D’abord érigé pour redonner confiance aux citoyens en la capacité des politiques de les protéger des nouveaux risques éventuels, le principe de précaution a revêtu diverses définitions et appropriations au fil du temps, bien qu’encadré par le droit depuis 1995. Dans l’inquiétude actuelle, générée par les crises climatiques, sanitaires et géopolitiques, cette volonté d’imputer des responsabilités tient-elle encore ses promesses ?
Apparu dans les années 1970 en Allemagne, sous le nom de « Vorsorgeprinzip », le principe de précaution est devenu une des normes structurantes des sociétés occidentales. Édicté à l’origine dans le champ scientifique, il a gagné au fil des décennies la sphère juridique avant de polariser le monde politique. Sa première introduction dans le droit remonte à la déclaration de Rio de 1992 sur l’environnement et le développement. « En cas de risque de dommages graves ou irréversibles, l’absence de certitude scientifique absolue ne doit pas servir de prétexte pour remettre à plus tard l’adoption de mesures effectives visant à prévenir la dégradation de l’environnement », avance le texte. À la suite de plusieurs scandales à grand retentissement, comme la crise de la vache folle ou l’affaire du sang contaminé, le principe s’est imposé à de nouveaux domaines. Il s’est étendu à la santé publique, la sécurité alimentaire, l’économie, l’urbanisme, la consommation, aux transports…
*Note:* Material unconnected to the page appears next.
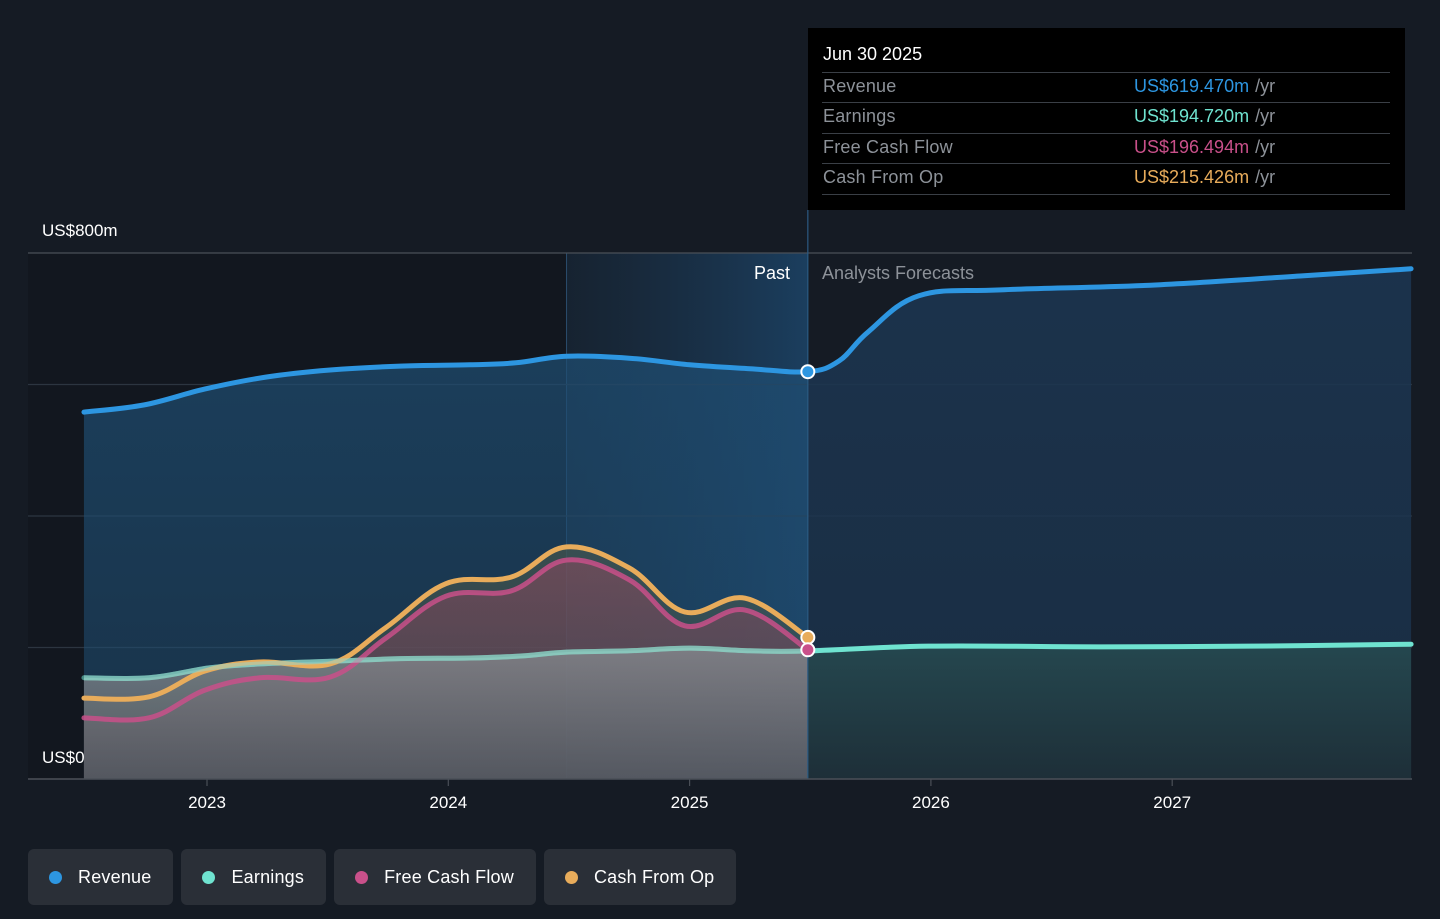 This screenshot has width=1440, height=919. Describe the element at coordinates (1110, 712) in the screenshot. I see `earnings-area-forecast` at that location.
Inscrit dans des dizaines de droits nationaux, le principe de précaution est considéré comme une réponse à l’accroissement de la puissance technique. Ses contours demeurent toutefois difficiles à appréhender et sa mise en œuvre suscite de profonds débats. D’autant que chaque entité juridique a édicté sa propre définition. Celle de la Commission européenne indique, par exemple, que : « L’invocation ou non du principe de précaution est une décision prise lorsque les informations scientifiques sont incomplètes, peu concluantes ou incertaines et lorsque des indices donnent à penser que les effets possibles sur l’environnement ou la santé humaine, animale ou végétale pourraient être dangereux et incompatibles avec le niveau de protection choisi. » Présenté à l’origine comme une notion pragmatique, et certainement pas morale, le principe de précaution a pâti du flou qui entoure son statut juridique. La notion a ainsi été peu à peu confisquée dans le débat public par les défenseurs d’un monde sans incertitude.